[[ SUPPLIED DATA, beginning ]]

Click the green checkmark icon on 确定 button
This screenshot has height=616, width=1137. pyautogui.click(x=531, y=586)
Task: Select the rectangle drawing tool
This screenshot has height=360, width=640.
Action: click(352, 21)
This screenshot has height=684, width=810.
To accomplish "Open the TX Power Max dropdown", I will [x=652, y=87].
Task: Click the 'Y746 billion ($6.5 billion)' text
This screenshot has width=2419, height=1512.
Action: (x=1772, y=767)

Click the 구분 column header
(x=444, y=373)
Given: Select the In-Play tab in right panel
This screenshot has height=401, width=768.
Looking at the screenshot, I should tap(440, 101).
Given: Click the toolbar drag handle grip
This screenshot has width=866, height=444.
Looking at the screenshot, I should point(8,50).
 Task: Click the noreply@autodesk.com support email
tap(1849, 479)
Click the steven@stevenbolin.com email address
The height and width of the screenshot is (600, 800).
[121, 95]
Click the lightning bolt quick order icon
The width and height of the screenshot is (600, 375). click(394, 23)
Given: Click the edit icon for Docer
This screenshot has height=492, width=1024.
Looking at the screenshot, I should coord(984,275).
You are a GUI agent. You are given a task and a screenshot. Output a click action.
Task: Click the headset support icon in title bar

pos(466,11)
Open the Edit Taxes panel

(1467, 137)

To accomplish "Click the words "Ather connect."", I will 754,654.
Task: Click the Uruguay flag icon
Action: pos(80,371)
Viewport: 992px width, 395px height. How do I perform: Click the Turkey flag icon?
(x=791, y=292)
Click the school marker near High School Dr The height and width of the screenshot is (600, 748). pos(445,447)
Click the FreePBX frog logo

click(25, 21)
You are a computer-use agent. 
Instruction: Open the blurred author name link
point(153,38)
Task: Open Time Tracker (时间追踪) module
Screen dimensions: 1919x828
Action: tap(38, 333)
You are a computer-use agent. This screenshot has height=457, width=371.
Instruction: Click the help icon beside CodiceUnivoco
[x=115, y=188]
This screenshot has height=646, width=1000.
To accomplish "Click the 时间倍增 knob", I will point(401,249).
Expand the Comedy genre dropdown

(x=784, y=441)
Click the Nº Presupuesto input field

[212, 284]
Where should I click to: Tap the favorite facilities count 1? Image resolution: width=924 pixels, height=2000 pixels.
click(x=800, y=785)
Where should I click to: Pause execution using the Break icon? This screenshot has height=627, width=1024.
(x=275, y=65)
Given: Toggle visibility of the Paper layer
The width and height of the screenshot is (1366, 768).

[[ SUPPLIED DATA, end ]]

ABOUT THIS EXERCISE | Using the entries above, give back exactly the line containing "Click the lightning bolt quick order icon", the line containing "Click the school", and every line between them, and nothing else.

YOUR SOLUTION |
Click the lightning bolt quick order icon
The width and height of the screenshot is (600, 375). click(394, 23)
Given: Click the edit icon for Docer
This screenshot has height=492, width=1024.
Looking at the screenshot, I should coord(984,275).
You are a GUI agent. You are given a task and a screenshot. Output a click action.
Task: Click the headset support icon in title bar

pos(466,11)
Open the Edit Taxes panel

(1467, 137)

To accomplish "Click the words "Ather connect."", I will 754,654.
Task: Click the Uruguay flag icon
Action: pos(80,371)
Viewport: 992px width, 395px height. How do I perform: Click the Turkey flag icon?
(x=791, y=292)
Click the school marker near High School Dr The height and width of the screenshot is (600, 748). pos(445,447)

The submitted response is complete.